If we truly want sports to build character, we must acknowledge that coaches are crucial components in modelling character. This rarely gets discussed though. And it is never a requirement for consideration when we talk about "good coaches." I still hear people call Joe Paterno a great coach.
Last weekend, University of South Carolina football coach, Shane Beamer, yelled at women athletes who were brought onto the field to celebrate the 50th anniversary of Title IX. He wanted them off so the game--which was at a critical juncture--could proceed. He claims he was not aware that the ceremony was happening (yet also goes on to explain how much of a women's sports fan he is and that he has sport-playing daughters so...there was a celebration of the law that likely led to his daughters' ability to play sports yet he was unaware. #thingsthatmakeyougohmmmm)
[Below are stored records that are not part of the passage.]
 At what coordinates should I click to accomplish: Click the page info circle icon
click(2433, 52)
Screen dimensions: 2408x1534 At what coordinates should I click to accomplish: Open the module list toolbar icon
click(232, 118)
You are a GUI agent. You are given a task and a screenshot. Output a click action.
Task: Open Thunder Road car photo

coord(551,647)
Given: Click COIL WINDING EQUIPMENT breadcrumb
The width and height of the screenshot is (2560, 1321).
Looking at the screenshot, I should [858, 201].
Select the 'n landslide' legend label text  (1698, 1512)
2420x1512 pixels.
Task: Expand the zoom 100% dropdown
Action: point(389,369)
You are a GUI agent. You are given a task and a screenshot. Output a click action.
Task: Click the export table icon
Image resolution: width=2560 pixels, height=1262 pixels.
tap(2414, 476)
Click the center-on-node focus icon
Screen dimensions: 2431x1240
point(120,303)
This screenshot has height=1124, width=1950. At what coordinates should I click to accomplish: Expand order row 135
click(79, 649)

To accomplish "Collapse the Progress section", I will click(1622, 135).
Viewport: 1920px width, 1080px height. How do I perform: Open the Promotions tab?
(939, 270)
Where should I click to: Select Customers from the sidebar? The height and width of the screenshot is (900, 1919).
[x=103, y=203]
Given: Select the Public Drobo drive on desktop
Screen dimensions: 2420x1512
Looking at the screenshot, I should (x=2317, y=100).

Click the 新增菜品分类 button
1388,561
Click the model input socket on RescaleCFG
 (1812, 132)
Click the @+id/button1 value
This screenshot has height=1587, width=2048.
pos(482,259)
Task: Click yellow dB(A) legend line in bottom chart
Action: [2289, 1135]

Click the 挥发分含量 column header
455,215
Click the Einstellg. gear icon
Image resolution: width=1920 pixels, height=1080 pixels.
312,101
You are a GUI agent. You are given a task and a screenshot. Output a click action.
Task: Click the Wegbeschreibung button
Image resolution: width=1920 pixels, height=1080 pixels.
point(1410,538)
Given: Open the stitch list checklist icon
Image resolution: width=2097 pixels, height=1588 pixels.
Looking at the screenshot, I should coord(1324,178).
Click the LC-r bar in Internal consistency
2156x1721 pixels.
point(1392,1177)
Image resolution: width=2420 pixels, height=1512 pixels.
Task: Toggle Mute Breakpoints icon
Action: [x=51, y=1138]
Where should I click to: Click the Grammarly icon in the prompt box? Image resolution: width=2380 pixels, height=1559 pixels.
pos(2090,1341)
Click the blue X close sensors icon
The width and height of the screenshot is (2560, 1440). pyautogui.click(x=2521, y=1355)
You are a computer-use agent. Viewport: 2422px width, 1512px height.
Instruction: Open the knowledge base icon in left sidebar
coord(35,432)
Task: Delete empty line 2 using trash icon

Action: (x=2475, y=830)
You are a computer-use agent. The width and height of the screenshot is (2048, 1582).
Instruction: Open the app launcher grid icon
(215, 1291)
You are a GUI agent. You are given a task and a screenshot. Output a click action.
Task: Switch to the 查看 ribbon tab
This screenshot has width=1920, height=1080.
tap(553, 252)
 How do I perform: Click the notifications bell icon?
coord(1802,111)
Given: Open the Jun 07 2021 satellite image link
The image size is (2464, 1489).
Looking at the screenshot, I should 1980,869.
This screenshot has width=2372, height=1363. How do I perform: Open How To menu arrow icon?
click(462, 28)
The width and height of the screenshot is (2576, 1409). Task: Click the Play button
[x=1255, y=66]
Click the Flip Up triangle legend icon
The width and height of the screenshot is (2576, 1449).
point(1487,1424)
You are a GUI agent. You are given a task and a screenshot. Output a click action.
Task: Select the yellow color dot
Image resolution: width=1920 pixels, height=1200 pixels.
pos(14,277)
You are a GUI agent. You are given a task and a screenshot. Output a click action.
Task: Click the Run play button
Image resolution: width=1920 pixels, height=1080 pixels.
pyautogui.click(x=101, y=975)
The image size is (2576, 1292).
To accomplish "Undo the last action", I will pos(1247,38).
He apologized but in the same breath noted how he was so focused on this fourth down conversion and that other team was gaining an advantage and...and..."heat of the moment." Perhaps he thinks this focus and attention makes him a good coach. I think it makes him a bad coach. Because good character should be displayed in the most difficult moments. In the grand scheme of things, a 4th down conversion in a game you are losing--even in the SEC--is not an especially difficult moment. He did not model good character for his players. He modelled what has become very common in our sport culture: making a mistake in which a minoritized person or persons is a victim and apologizing with an asterisk (heat of the moment, in this case). He also, in the process, threw the officials under the bus saying that they told him to line his players up. Blaming the officials is also not good character.
Sports do not magically make one a better person and research shows that actually the longer one stays in sports and the higher the level achieved, the less likely one is to have/display good character. Sadly, there are examples galore to use but no real movement to hold people--like coaches--responsible.